Hyperoxaluria and oxalosis

Hyperoxaluria is usually a genetic disorder which is inherited from the parents and is present at the time of birth. It indicates the presence of too much of oxalate in the urine, Oxalate is a natural chemical required by your body and is found in certain foods. However, an excess of oxalate in urine can cause serious problems.

Oxalosis is a metabolic disorder which occurs due to the inability of the kidneys to efficiently eliminate the calcium oxalate crystals through urine, out of the body. Consequently, the oxalate crystals accumulate in other parts of the body such as in eyes, heart, muscles, blood, blood vessels, etc.


The main sign of hyperoxaluria is the formation of kidney stones due to which the following symptoms occur:

  • Chills and fever
  • Pain during urination
  • Frequent urination or the urge to urinate
  • Blood in urine
  • Severe and sudden back pain
  • Persistent flank pain (i.e. a pain in the back below the area of the ribs)

In the case of oxalosis, the first indications are blood in urine, urinary tract obstruction and the painful passage of kidney stones. The other signs and symptoms are:

  • Nausea
  • Vomiting
  • Abdominal pain
  • Protein in urine
  • Tetany

Advanced stages of the condition can lead to bone diseases due to the accumulation of the crystals in the bones and joints.

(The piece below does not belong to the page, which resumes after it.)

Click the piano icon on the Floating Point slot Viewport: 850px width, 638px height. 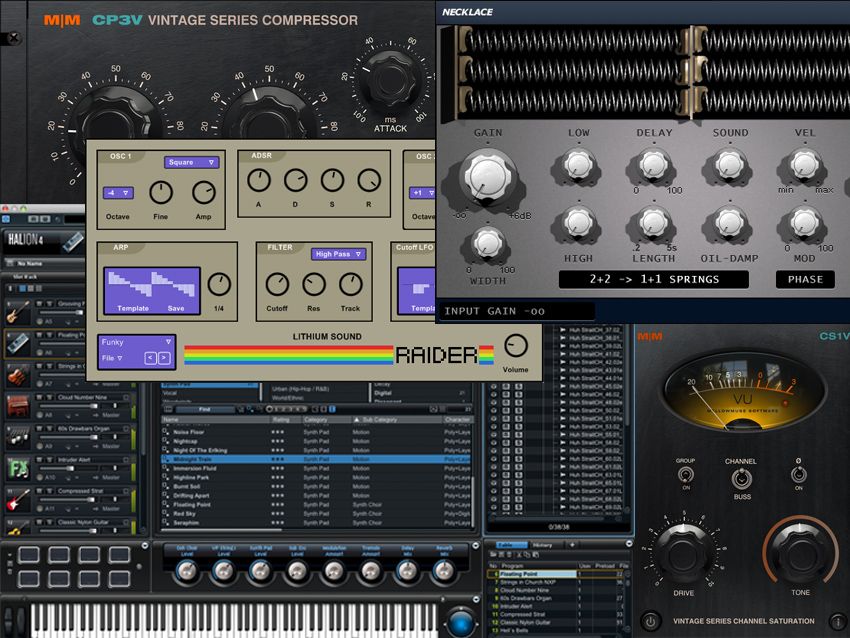pyautogui.click(x=17, y=344)
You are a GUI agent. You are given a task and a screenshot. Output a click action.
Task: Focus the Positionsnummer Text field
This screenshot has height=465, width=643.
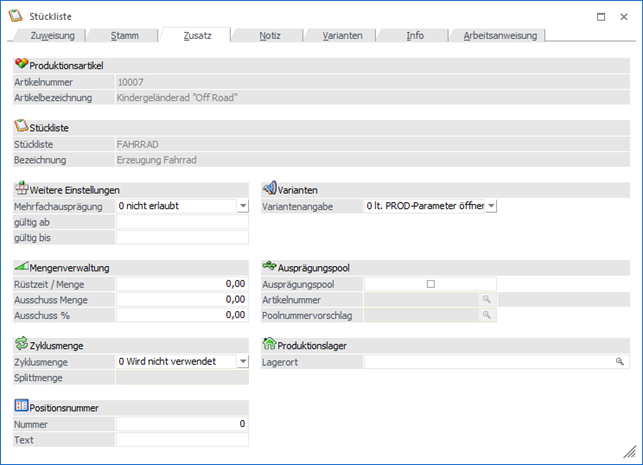(x=182, y=439)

Anemia and skin ulcers are also possible.


The below measures can be beneficial for the patient during the treatment.

  • Large Fluid Consumption: Drinking large quantities of fluids helps in the normal functioning of the kidneys and flushes out the kidney stones.
  • Dietary changes: Lowered oxalate diet, limited salt intake, decreased animal protein and sugar can help in lowering the oxalate in urine.

Causes and Risk factors

The primary cause for hyperoxaluria is the inheritance of the certain genes. As a result, the liver does not produce the enzyme required to maintain a balance in the oxalate levels. This leads to an increase in the calcium oxalate crystals which form kidney stones and damage the kidney.

Hyperoxaluria can also occur with excess intake of oxalate through foods. Certain intestinal diseases such as Crohn's disease and short bowel syndrome which result from surgeries increase the absorption of oxalate from the foods.

Oxalosis occurs mainly due to kidney failure in patients with Type I and Type II hyperoxaluria.



If hyperoxaluria is not treated, it can lead to the kidney damage and eventually kidney failure. This causes a reduced or no urine output, loss of appetite, anemia, swelling of hands and feet, etc.


As oxalosis progresses, it can lead to complications related to the other body parts such as skin ulcers, bone diseases, heart and eye problems, and poor growth in children.

To safeguard the health of the kidneys for long-term, hyperoxaluria needs to be diagnosed in the early stage. Oxalosis becomes progressively severe and can even lead to the death of the person. Therefore, a prompt diagnosis is of prime importance for better treatment.

Upon taking medical history and conducting a physical examination, your doctor orders for the below tests:

Test type Purpose of the test
Urine tests To measures the levels of oxalate and its metabolites
Blood tests To determine oxalate levels and to know the kidney functioning
Stone analysis To know the composition of the kidney stones
Kidney X-ray, ultrasound, and CT scan To check for the presence of any deposited calcium oxalate crystals and kidney stones

Further testing is done to confirm the diagnosis and check for the affect of the disease on the other parts of the body.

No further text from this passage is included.